Seit dem ersten Golfkrieg 1990–1991 führen die Vereinigten Staaten ununterbrochen Krieg. Gestützt auf ein marxistisches Verständnis der Widersprüche des US- und des Weltimperialismus analysiert David North die Militärinterventionen und geopolitischen Krisen der letzten 30 Jahre.
Die AfD hat zwar taktische Differenzen in Bezug auf Russland und Europa, ist aber für einen Rüstungshaushalt von fünf Prozent und mehr, wenn es um die Verfolgung der nationalen Interessen des deutschen Imperialismus geht, und fordert sogar eine deutsche Atombombe. Sie wird immer direkter in die Regierungsarbeit eingebunden, weil die Faschisten gebraucht werden, um die Opposition gegen den Militarismus zu unterdrücken.

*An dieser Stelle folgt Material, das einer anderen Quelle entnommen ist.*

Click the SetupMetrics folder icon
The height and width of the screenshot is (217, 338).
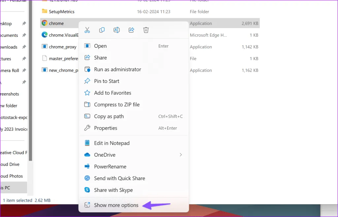(x=45, y=12)
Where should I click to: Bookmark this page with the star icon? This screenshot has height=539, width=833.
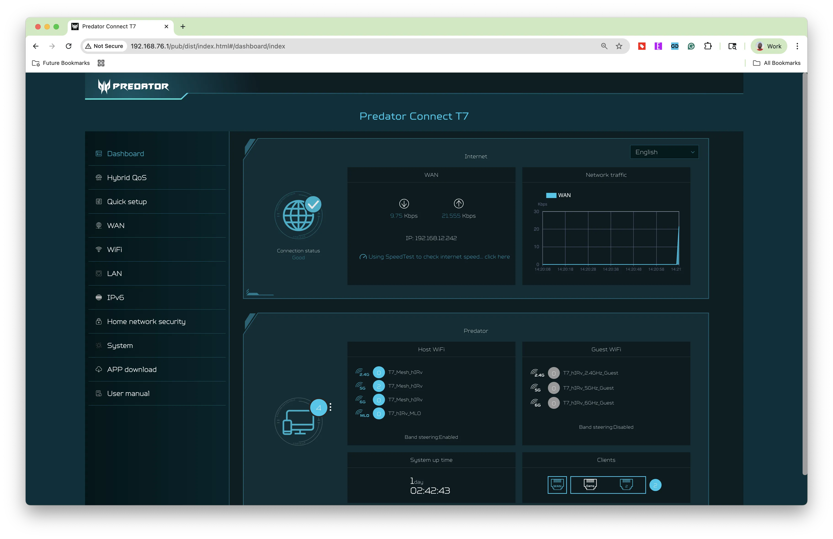coord(619,46)
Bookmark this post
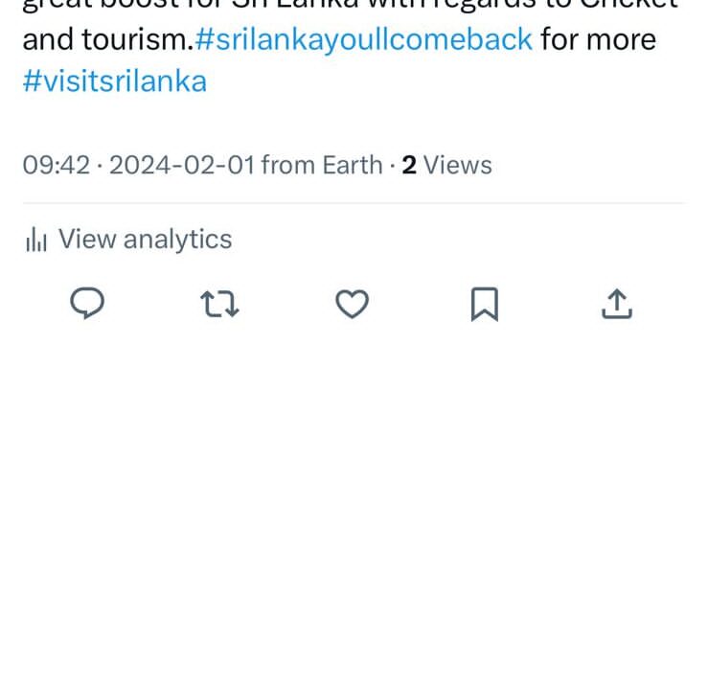Viewport: 708px width, 690px height. pos(484,305)
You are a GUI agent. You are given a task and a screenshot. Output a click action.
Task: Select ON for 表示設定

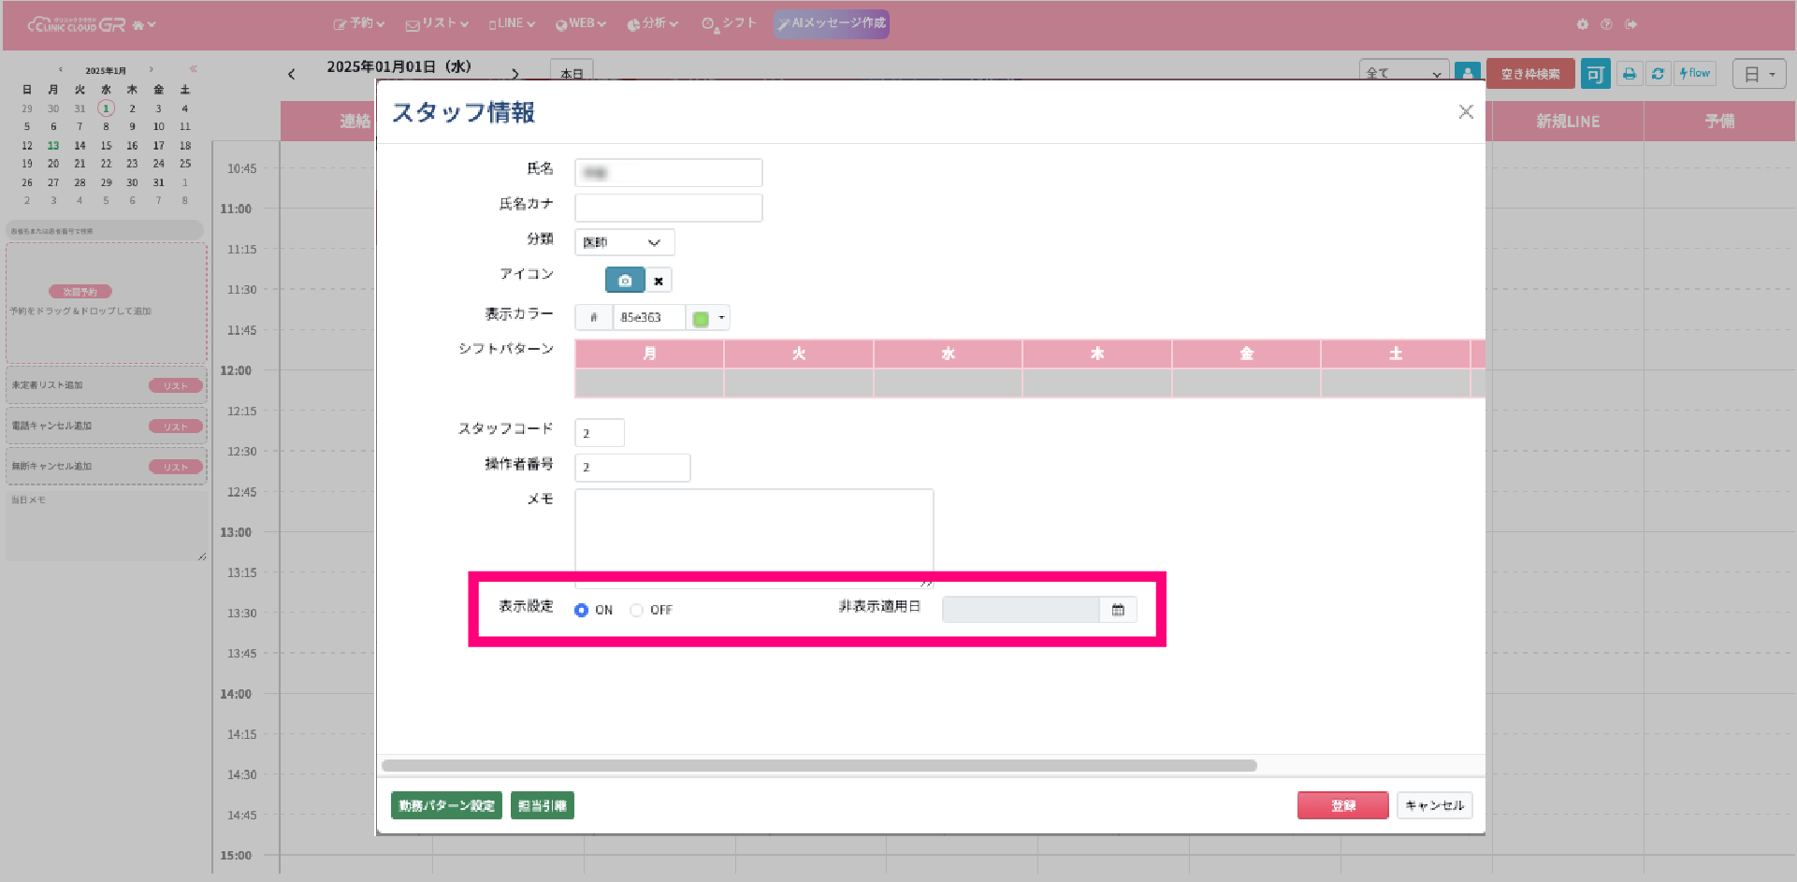click(582, 610)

Eine besonders üble Rolle spielt die Linkspartei. Sie erhielt die Stimme von 25 Prozent der Jungwähler, weil sie sich im Wahlkampf gegen die AfD und den Militarismus ausgesprochen hatte. Kaum waren die Wahllokale geschlossen, erklärten ihre Vertreter, dass sie gegenüber CDU und SPD „gesprächsbereit“ seien, gemeinsame Projekte umzusetzen. Am 1. März forderte der Parteivorstand dann „einen Schuldenschnitt für die Ukraine“ und „eine Aufhebung der Schuldenbremse“, um ausreichend Gelder für eine Unterstützung der Ukraine frei zu machen.
Für die internationale Einheit der Arbeiterklasse im Kampf gegen Krieg und Kapitalismus!
Die einzige gesellschaftliche Kraft, die die Katastrophe von Krieg und Faschismus verhindern kann, ist die internationale Arbeiterklasse, die den ganzen Reichtum schafft und die Last von Krieg und Krise zu tragen hat.
Dazu muss sie den lähmenden Einfluss der Gewerkschaften durchbrechen. Diese bürokratischen Apparate haben sich längst in Handlanger der Konzerne und der Regierung verwandelt, die jeden Arbeitskampf sabotieren, die internationale Arbeiterklasse spalten und im Auftrag der Konzerne Entlassungen und Lohnsenkungen organisieren. Sie bejubeln die Handelskriegsmaßnahmen und die militärische Aufrüstung.
Typisch ist die Reaktion der IG Metall-Vorsitzenden Christiane Benner, die das Aufrüstungsprogramm von Union und SPD mit den Worten begrüßte: „Das angekündigte Sondervermögen, die angekündigten Maßnahmen zeigen: Die Politik hat verstanden, dass jetzt schnell und beherzt gehandelt werden muss.“
Die Sozialistische Gleichheitspartei ruft deshalb zum Aufbau von Aktionskomitees in Betrieben und Nachbarschaften auf, die den Kampf gegen Massenentlassungen und Lohnkürzungen selbst in die Hand nehmen und mit dem Kampf gegen Krieg verbinden.
Wir setzen dem wachsenden Nationalismus, dem Handelskrieg und der Aufrüstung die internationale Einheit der Arbeiter entgegen. Der Krieg kann nur gestoppt und die sozialen und demokratischen Rechte können nur verteidigt werden, wenn der Kapitalismus selbst abgeschafft und durch eine sozialistische Gesellschaft abgelöst wird, in der die Bedürfnisse der Menschen und nicht die Profitinteressen im Zentrum stehen. Die großen Banken und Konzerne müssen enteignet und unter demokratische Kontrolle gestellt werden.
Wir warnten schon im Jahr 2014, als die Bundesregierung das „Ende der militärischen Zurückhaltung Deutschlands“ verkündete und zusammen mit den USA den gewaltsamen Putsch in der Ukraine organisierte, vor der explosiven Entwicklung des deutschen Militarismus. In einer Resolution schrieben wir:
Die Geschichte meldet sich stürmisch zurück. Knapp 70 Jahre nach den Verbrechen der Nazis und der Niederlage im Zweiten Weltkrieg knüpft die herrschende Klasse Deutschlands wieder an die imperialistische Großmachtpolitik des Kaiserreichs und Hitlers an. Das Tempo, mit der die Kriegshetze gegen Russland eskaliert, erinnert an den Vorabend des Ersten und des Zweiten Weltkriegs.
Die geplanten Kriegskredite der Großen Koalition zeigen, wie weit diese Entwicklung fortgeschritten ist. Es ist Zeit, politisch aktiv zu werden und das Programm der SGP und der Vierten Internationale zu studieren und sich ihr anzuschließen. Der Aufbau einer vereinten Bewegung der europäischen und internationalen Arbeiterklasse, die sich auf ein sozialistisches und revolutionäres Programm stützt, ist der einzige Weg, den sich entwickelnden Weltkrieg zu stoppen.